Nothing in the data may be altered, so output all of it exactly.

── Record set ──

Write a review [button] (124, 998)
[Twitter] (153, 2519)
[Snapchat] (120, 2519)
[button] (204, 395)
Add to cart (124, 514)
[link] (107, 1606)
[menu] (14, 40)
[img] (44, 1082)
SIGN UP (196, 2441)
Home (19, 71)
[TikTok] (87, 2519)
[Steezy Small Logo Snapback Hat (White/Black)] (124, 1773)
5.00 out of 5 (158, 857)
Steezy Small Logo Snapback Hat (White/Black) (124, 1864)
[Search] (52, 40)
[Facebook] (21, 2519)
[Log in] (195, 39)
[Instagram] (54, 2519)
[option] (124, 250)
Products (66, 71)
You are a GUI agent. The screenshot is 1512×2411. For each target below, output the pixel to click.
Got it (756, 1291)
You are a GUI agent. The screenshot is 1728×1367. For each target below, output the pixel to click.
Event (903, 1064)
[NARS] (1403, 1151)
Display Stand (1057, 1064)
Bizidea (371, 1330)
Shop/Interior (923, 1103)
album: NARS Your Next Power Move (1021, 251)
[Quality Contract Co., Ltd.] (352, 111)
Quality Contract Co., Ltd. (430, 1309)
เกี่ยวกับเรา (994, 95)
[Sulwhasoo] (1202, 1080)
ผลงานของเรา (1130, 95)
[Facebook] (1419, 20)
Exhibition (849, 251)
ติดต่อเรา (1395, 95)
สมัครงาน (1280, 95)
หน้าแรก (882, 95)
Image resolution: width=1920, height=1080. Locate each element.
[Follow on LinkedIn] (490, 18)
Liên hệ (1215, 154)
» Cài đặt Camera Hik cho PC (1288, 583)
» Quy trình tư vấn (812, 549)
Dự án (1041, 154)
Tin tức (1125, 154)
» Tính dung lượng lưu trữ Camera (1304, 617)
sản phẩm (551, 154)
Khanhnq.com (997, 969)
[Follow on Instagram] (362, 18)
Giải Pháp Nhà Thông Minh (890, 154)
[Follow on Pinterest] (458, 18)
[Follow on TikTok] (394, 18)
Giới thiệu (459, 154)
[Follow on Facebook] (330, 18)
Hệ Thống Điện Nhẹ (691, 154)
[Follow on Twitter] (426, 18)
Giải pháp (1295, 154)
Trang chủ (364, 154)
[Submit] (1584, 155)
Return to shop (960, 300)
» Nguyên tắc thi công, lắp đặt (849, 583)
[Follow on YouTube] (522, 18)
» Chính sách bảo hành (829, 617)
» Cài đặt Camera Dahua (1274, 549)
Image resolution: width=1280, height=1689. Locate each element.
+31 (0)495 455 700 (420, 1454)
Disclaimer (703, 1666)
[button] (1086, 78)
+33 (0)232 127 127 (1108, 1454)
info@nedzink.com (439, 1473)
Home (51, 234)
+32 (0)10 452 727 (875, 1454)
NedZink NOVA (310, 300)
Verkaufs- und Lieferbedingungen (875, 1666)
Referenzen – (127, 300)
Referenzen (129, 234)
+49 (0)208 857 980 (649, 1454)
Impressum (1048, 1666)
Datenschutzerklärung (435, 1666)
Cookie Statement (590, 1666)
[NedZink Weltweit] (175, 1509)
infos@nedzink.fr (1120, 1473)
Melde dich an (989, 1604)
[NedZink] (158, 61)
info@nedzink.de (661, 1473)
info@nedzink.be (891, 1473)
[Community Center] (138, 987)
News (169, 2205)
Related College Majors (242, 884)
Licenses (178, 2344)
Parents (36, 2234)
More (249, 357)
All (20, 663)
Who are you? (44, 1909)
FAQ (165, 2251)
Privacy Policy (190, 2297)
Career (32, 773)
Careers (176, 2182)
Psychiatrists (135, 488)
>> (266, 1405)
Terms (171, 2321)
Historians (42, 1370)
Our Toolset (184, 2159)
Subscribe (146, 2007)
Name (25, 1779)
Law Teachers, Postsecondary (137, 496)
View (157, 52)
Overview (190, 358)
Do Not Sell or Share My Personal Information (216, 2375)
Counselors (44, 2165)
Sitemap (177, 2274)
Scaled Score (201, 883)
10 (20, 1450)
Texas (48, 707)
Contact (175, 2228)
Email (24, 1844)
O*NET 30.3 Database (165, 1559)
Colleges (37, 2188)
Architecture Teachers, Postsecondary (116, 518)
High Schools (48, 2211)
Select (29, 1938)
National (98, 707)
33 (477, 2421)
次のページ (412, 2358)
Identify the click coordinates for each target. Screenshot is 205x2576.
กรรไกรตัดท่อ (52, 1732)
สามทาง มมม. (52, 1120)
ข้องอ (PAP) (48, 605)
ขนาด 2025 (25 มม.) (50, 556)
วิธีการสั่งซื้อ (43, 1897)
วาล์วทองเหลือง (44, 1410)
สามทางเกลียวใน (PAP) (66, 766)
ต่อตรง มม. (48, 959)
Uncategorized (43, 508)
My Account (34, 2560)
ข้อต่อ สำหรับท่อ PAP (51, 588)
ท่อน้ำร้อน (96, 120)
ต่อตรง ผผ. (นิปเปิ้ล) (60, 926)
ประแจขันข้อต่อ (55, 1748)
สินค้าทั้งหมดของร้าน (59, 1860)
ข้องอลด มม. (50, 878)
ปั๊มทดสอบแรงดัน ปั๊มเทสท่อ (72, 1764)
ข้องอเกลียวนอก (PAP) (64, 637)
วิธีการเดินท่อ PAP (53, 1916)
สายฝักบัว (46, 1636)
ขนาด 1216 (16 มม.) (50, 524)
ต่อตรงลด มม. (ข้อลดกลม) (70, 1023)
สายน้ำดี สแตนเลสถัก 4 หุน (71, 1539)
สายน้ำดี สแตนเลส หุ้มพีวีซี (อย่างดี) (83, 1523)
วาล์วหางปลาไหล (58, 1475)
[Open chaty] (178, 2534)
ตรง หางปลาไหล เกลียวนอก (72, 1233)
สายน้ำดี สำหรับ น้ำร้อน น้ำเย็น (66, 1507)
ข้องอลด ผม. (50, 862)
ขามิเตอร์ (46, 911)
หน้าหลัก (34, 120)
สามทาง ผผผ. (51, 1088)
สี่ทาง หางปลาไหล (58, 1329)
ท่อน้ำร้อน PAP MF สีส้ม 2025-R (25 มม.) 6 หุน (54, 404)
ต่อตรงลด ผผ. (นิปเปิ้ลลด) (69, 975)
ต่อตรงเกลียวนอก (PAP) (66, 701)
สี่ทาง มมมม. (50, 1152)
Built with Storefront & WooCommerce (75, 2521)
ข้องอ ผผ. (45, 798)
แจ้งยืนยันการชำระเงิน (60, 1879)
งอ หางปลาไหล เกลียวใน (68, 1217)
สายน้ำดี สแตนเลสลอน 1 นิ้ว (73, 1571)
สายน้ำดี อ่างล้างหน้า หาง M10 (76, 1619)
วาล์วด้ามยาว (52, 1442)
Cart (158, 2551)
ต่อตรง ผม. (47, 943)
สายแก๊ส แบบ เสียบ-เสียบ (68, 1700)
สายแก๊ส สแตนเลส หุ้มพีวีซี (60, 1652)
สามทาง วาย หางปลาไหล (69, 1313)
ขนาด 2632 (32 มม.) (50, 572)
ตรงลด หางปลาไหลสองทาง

───

**Task answer**:
Write a review [button] (124, 998)
[Twitter] (153, 2519)
[Snapchat] (120, 2519)
[button] (204, 395)
Add to cart (124, 514)
[link] (107, 1606)
[menu] (14, 40)
[img] (44, 1082)
SIGN UP (196, 2441)
Home (19, 71)
[TikTok] (87, 2519)
[Steezy Small Logo Snapback Hat (White/Black)] (124, 1773)
5.00 out of 5 (158, 857)
Steezy Small Logo Snapback Hat (White/Black) (124, 1864)
[Search] (52, 40)
[Facebook] (21, 2519)
[Log in] (195, 39)
[Instagram] (54, 2519)
[option] (124, 250)
Products (66, 71)
You are a GUI agent. The screenshot is 1512×2411. For each target below, output the pixel to click.
Got it (756, 1291)
You are a GUI agent. The screenshot is 1728×1367. For each target below, output the pixel to click.
Event (903, 1064)
[NARS] (1403, 1151)
Display Stand (1057, 1064)
Bizidea (371, 1330)
Shop/Interior (923, 1103)
album: NARS Your Next Power Move (1021, 251)
[Quality Contract Co., Ltd.] (352, 111)
Quality Contract Co., Ltd. (430, 1309)
เกี่ยวกับเรา (994, 95)
[Sulwhasoo] (1202, 1080)
ผลงานของเรา (1130, 95)
[Facebook] (1419, 20)
Exhibition (849, 251)
ติดต่อเรา (1395, 95)
สมัครงาน (1280, 95)
หน้าแรก (882, 95)
Image resolution: width=1920, height=1080. Locate each element.
[Follow on LinkedIn] (490, 18)
Liên hệ (1215, 154)
» Cài đặt Camera Hik cho PC (1288, 583)
» Quy trình tư vấn (812, 549)
Dự án (1041, 154)
Tin tức (1125, 154)
» Tính dung lượng lưu trữ Camera (1304, 617)
sản phẩm (551, 154)
Khanhnq.com (997, 969)
[Follow on Instagram] (362, 18)
Giải Pháp Nhà Thông Minh (890, 154)
[Follow on Pinterest] (458, 18)
[Follow on TikTok] (394, 18)
Giới thiệu (459, 154)
[Follow on Facebook] (330, 18)
Hệ Thống Điện Nhẹ (691, 154)
[Follow on Twitter] (426, 18)
Giải pháp (1295, 154)
Trang chủ (364, 154)
[Submit] (1584, 155)
Return to shop (960, 300)
» Nguyên tắc thi công, lắp đặt (849, 583)
[Follow on YouTube] (522, 18)
» Chính sách bảo hành (829, 617)
» Cài đặt Camera Dahua (1274, 549)
Image resolution: width=1280, height=1689. Locate each element.
+31 (0)495 455 700 (420, 1454)
Disclaimer (703, 1666)
[button] (1086, 78)
+33 (0)232 127 127 (1108, 1454)
info@nedzink.com (439, 1473)
Home (51, 234)
+32 (0)10 452 727 (875, 1454)
NedZink NOVA (310, 300)
Verkaufs- und Lieferbedingungen (875, 1666)
Referenzen – (127, 300)
Referenzen (129, 234)
+49 (0)208 857 980 (649, 1454)
Impressum (1048, 1666)
Datenschutzerklärung (435, 1666)
Cookie Statement (590, 1666)
[NedZink Weltweit] (175, 1509)
infos@nedzink.fr (1120, 1473)
Melde dich an (989, 1604)
[NedZink] (158, 61)
info@nedzink.de (661, 1473)
info@nedzink.be (891, 1473)
[Community Center] (138, 987)
News (169, 2205)
Related College Majors (242, 884)
Licenses (178, 2344)
Parents (36, 2234)
More (249, 357)
All (20, 663)
Who are you? (44, 1909)
FAQ (165, 2251)
Privacy Policy (190, 2297)
Career (32, 773)
Careers (176, 2182)
Psychiatrists (135, 488)
>> (266, 1405)
Terms (171, 2321)
Historians (42, 1370)
Our Toolset (184, 2159)
Subscribe (146, 2007)
Name (25, 1779)
Law Teachers, Postsecondary (137, 496)
View (157, 52)
Overview (190, 358)
Do Not Sell or Share My Personal Information (216, 2375)
Counselors (44, 2165)
Sitemap (177, 2274)
Scaled Score (201, 883)
10 (20, 1450)
Texas (48, 707)
Contact (175, 2228)
Email (24, 1844)
O*NET 30.3 Database (165, 1559)
Colleges (37, 2188)
Architecture Teachers, Postsecondary (116, 518)
High Schools (48, 2211)
Select (29, 1938)
National (98, 707)
33 (477, 2421)
次のページ (412, 2358)
Identify the click coordinates for each target. Screenshot is 205x2576.
กรรไกรตัดท่อ (52, 1732)
สามทาง มมม. (52, 1120)
ข้องอ (PAP) (48, 605)
ขนาด 2025 (25 มม.) (50, 556)
วิธีการสั่งซื้อ (43, 1897)
วาล์วทองเหลือง (44, 1410)
สามทางเกลียวใน (PAP) (66, 766)
ต่อตรง มม. (48, 959)
Uncategorized (43, 508)
My Account (34, 2560)
ข้อต่อ สำหรับท่อ PAP (51, 588)
ท่อน้ำร้อน (96, 120)
ต่อตรง ผผ. (นิปเปิ้ล) (60, 926)
ประแจขันข้อต่อ (55, 1748)
สินค้าทั้งหมดของร้าน (59, 1860)
ข้องอลด มม. (50, 878)
ปั๊มทดสอบแรงดัน ปั๊มเทสท่อ (72, 1764)
ข้องอเกลียวนอก (PAP) (64, 637)
วิธีการเดินท่อ PAP (53, 1916)
สายฝักบัว (46, 1636)
ขนาด 1216 (16 มม.) (50, 524)
ต่อตรงลด มม. (ข้อลดกลม) (70, 1023)
สายน้ำดี สแตนเลสถัก 4 หุน (71, 1539)
สายน้ำดี สแตนเลส หุ้มพีวีซี (อย่างดี) (83, 1523)
วาล์วหางปลาไหล (58, 1475)
[Open chaty] (178, 2534)
ตรง หางปลาไหล เกลียวนอก (72, 1233)
สายน้ำดี สำหรับ น้ำร้อน น้ำเย็น (66, 1507)
ข้องอลด ผม. (50, 862)
ขามิเตอร์ (46, 911)
หน้าหลัก (34, 120)
สามทาง ผผผ. (51, 1088)
สี่ทาง หางปลาไหล (58, 1329)
ท่อน้ำร้อน PAP MF สีส้ม 2025-R (25 มม.) 6 หุน (54, 404)
ต่อตรงลด ผผ. (นิปเปิ้ลลด) (69, 975)
ต่อตรงเกลียวนอก (PAP) (66, 701)
สี่ทาง มมมม. (50, 1152)
Built with Storefront & WooCommerce (75, 2521)
ข้องอ ผผ. (45, 798)
แจ้งยืนยันการชำระเงิน (60, 1879)
งอ หางปลาไหล เกลียวใน (68, 1217)
สายน้ำดี สแตนเลสลอน 1 นิ้ว (73, 1571)
สายน้ำดี อ่างล้างหน้า หาง M10 (76, 1619)
วาล์วด้ามยาว (52, 1442)
Cart (158, 2551)
ต่อตรง ผม. (47, 943)
สายแก๊ส แบบ เสียบ-เสียบ (68, 1700)
สายแก๊ส สแตนเลส หุ้มพีวีซี (60, 1652)
สามทาง วาย หางปลาไหล (69, 1313)
ขนาด 2632 (32 มม.) (50, 572)
ตรงลด หางปลาไหลสองทาง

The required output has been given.